Boaz Kaizman (* 1962 in Tel Aviv, Israel) is an Israeli artist. He has been living and working in Cologne since 1993.

== Biography ==
Kaizman studied in Tel Aviv and later moved to Germany. He has been living and working in Cologne since 1993.

In 2018, the film Tigersprung by Kaizman, Peter Rosenthal and Marcus Seibert premiered. In the style of a graphic novel documentary film, it reenacts the visits of the Jewish cycling manager Ernst Berliner in Cologne. The actor Jörg Ratjen gave Berliner a voice. Berliner's great-grandson, Sam Alter, was involved in the preparations for the film and came to Cologne from the US for this purpose. In October 2018 the film was awarded the Golden Crank of the International Cycling Film Festival in Herne.
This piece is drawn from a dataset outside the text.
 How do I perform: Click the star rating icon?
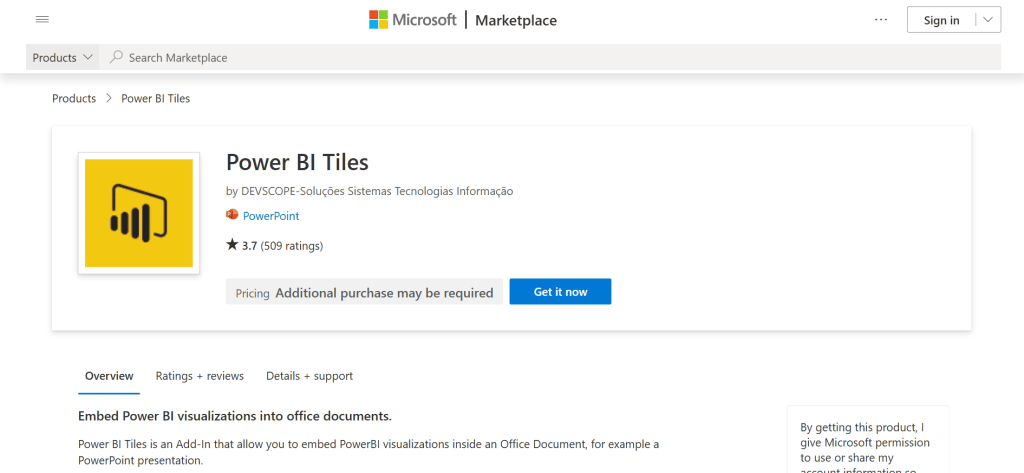[x=232, y=245]
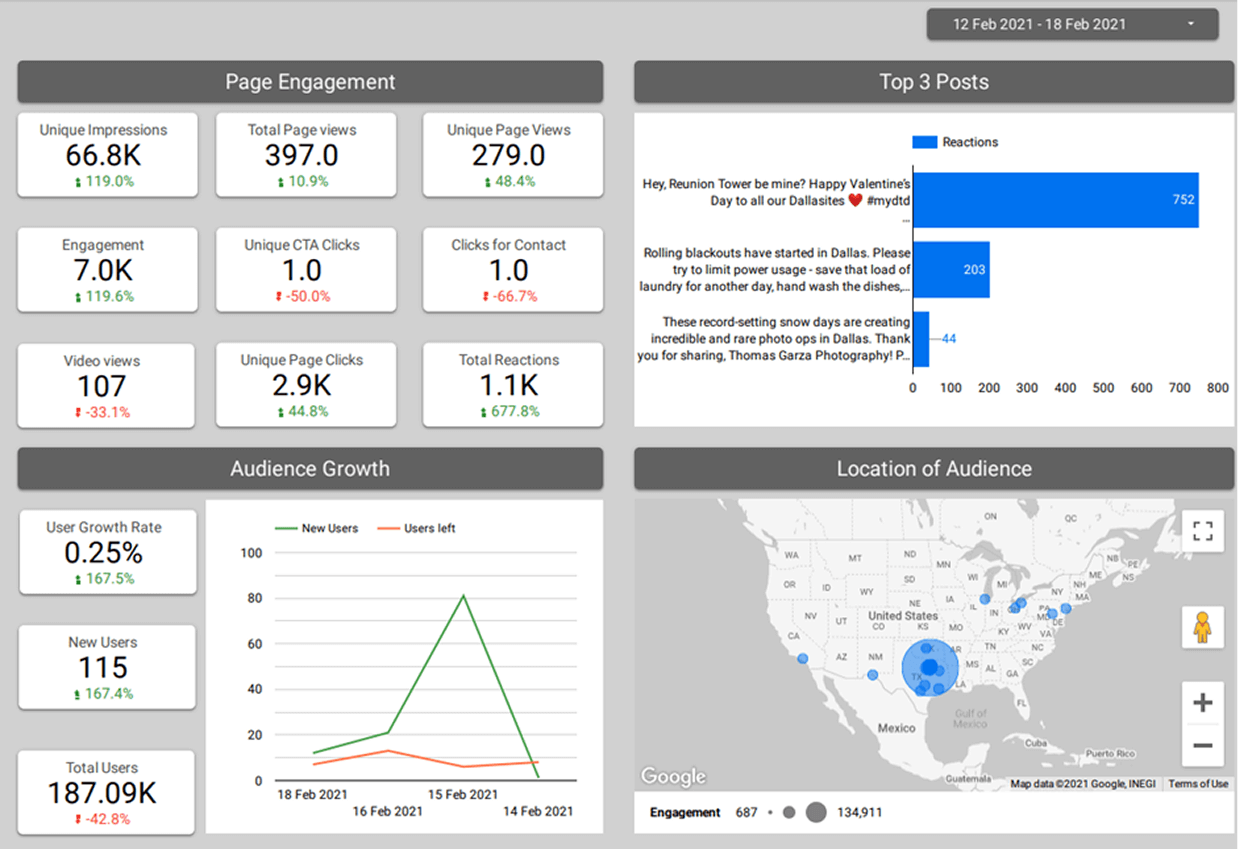Image resolution: width=1238 pixels, height=849 pixels.
Task: Open the map Terms of Use link
Action: tap(1198, 784)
From 3 September 2021 to 16 January 2022, Kaizman's video installation Green Area was shown at the Cologne Museum Ludwig.

== Exhibitions (selection) ==
=== Solo exhibitions ===
- 2021–2022: Boaz Kaizman: Grünanlage / Green Area, Museum Ludwig, Cologne (3 September 2021 – 16 January 2022).
- 2009: Esperanto, artothek, Cologne.
- 2009: Buchbinder (video), premiere at Galerie Mirko Mayer, Cologne.
- 2004: Maalesh (video, 22 min.), premiere at the Off Broadway cinema, Cologne (28 October 2004, during Art Cologne).

=== Group exhibitions ===
- 2023–2025: On the Value of Time. New presentation of the contemporary art collection, Museum Ludwig, Cologne (10 August 2023 – 31 August 2025).
- 2021: Living Together — Crossing Borders (The 4th Mediterranean Biennale), Haifa / Sakhnin Valley (Apr.–Oct. 2021).
- 2018–2019: büro komplex – the art of the artothek in political space, Kunsthaus NRW Kornelimünster, Aachen (27 October 2018 – 28 April 2019).
- 2010: Images in Motion: Artists & Video/Film, Museum Ludwig, Cologne (29 May 2010 – 31 October 2010).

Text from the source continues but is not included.